In this context, what stands out to me in this Psalm is the writer’s steadfast hope in the midst of trying circumstances.  He has enemies. He feels surrounded and outnumbered. But, he says, in spite of this, he will always have hope and praise the Lord even more.

There is a sense the writer is making a conscious choice here.  He could be freaking out or withdrawing into depression, but instead he chooses to hope, to trust God in the midst of his circumstances, and to praise Him in faith that good will come to him.  He has chosen to believe the Lord is in control regardless of his present situation, and his view of Him as loving and trustworthy leads him to have hope.

Like Job’s wife, much of the cultural bent is to conclude from our circumstances that God doesn’t exist, doesn’t care, or can’t be trusted. Hope for change or transformation by His hand is considered foolishness and unrealistic. In essence, the message is to give up hope on a divine rescue and come to terms with our lousy circumstances, coping in the best way we can.  
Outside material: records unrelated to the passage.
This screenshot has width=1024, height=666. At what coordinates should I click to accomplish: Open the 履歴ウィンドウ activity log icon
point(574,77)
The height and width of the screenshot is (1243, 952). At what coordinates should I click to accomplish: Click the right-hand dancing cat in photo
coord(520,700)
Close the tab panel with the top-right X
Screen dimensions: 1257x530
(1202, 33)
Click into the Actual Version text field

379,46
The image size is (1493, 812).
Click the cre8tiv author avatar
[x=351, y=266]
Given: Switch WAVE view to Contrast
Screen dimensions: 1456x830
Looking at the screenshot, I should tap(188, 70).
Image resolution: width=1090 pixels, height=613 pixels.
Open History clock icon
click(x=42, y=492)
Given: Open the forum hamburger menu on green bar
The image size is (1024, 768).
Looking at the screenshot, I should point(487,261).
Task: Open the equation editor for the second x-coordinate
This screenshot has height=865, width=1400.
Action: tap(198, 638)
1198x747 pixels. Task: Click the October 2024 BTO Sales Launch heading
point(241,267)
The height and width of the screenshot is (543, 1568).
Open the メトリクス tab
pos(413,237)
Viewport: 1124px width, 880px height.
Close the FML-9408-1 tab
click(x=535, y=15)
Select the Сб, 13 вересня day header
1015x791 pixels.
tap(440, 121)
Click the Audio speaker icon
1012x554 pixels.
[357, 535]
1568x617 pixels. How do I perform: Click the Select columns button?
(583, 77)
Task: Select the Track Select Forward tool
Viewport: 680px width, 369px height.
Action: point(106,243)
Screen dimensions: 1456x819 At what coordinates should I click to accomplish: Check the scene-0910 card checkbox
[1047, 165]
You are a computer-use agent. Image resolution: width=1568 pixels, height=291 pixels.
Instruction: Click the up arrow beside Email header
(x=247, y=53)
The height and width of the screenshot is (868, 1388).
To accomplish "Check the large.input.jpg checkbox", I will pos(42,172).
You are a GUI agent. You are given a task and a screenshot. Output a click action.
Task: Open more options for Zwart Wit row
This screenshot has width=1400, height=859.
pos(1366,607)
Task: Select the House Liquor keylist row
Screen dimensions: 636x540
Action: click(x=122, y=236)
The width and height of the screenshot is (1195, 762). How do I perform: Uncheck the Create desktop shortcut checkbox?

In the face of this message, if we, like the Psalmist, are to have hope, we must choose to have it.  We must choose to focus our attention away from our circumstances and toward the Lord, choosing to praise Him for His goodness and faithfulness, and choosing to trust that He can rescue us from whatever situation in which we find ourselves.  To the vast majority, this sounds foolish and unrealistic, but it is the choice we have before us. 

Today, will you choose to have hope regardless of your circumstances? Will you choose to trust that the Lord can rescue you? Or will you give into the hopelessness towards which the culture is bent?  It is your choice to make. As for me, I will choose to have hope.